» WHAT THE EXERCISE ASKS
Beginning with the line that contains "The height and width of the screenshot is (409, 800).", copy each remaining line of the data below exactly.

Stored data
----

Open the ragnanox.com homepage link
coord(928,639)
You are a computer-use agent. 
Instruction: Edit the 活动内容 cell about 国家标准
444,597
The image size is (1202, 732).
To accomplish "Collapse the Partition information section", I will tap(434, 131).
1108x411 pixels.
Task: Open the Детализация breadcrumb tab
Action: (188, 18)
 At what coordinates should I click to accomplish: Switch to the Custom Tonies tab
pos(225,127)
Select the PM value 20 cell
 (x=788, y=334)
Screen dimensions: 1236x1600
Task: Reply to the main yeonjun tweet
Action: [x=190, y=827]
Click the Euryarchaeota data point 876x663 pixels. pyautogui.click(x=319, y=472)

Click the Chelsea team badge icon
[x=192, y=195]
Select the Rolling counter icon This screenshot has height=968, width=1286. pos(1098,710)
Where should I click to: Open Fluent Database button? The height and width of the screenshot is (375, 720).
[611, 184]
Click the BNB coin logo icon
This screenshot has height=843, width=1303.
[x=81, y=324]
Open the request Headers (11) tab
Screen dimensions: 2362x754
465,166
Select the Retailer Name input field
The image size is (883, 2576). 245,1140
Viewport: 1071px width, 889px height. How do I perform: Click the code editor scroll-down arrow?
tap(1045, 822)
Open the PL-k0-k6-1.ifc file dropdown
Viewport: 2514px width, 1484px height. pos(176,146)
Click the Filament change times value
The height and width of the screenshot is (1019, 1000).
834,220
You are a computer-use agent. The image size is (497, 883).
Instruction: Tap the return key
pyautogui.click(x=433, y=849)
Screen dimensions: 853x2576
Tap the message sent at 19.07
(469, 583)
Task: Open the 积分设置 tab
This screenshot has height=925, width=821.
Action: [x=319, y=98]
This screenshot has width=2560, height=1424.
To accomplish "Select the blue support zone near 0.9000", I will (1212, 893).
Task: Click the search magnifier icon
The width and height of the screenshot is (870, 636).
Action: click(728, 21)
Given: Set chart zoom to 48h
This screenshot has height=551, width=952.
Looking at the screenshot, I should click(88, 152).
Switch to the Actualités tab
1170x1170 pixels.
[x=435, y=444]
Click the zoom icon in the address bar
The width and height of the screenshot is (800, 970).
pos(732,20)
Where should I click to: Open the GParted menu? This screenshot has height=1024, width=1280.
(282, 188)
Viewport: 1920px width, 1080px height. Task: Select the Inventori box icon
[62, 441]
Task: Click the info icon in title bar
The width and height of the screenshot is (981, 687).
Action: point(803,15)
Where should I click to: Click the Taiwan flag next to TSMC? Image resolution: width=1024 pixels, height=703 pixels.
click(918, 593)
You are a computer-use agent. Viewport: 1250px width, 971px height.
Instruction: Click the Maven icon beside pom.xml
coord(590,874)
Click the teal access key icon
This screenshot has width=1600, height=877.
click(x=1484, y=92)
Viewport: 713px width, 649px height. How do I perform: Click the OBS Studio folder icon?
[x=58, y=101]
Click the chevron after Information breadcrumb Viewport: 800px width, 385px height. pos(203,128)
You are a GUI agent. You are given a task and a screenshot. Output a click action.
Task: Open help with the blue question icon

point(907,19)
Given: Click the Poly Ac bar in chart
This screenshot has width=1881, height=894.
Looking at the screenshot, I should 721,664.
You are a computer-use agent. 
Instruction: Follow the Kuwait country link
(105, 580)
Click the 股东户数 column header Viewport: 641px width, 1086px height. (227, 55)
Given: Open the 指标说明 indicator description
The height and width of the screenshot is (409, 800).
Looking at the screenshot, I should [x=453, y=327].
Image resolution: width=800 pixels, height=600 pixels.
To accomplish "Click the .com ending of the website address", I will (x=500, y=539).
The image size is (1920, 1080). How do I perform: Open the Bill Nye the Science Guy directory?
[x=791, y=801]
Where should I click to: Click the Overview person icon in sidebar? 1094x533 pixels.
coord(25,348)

----

» OUTPUT OF THE TASK
The height and width of the screenshot is (409, 800).
Looking at the screenshot, I should [x=453, y=327].
Image resolution: width=800 pixels, height=600 pixels.
To accomplish "Click the .com ending of the website address", I will (x=500, y=539).
The image size is (1920, 1080). How do I perform: Open the Bill Nye the Science Guy directory?
[x=791, y=801]
Where should I click to: Click the Overview person icon in sidebar? 1094x533 pixels.
coord(25,348)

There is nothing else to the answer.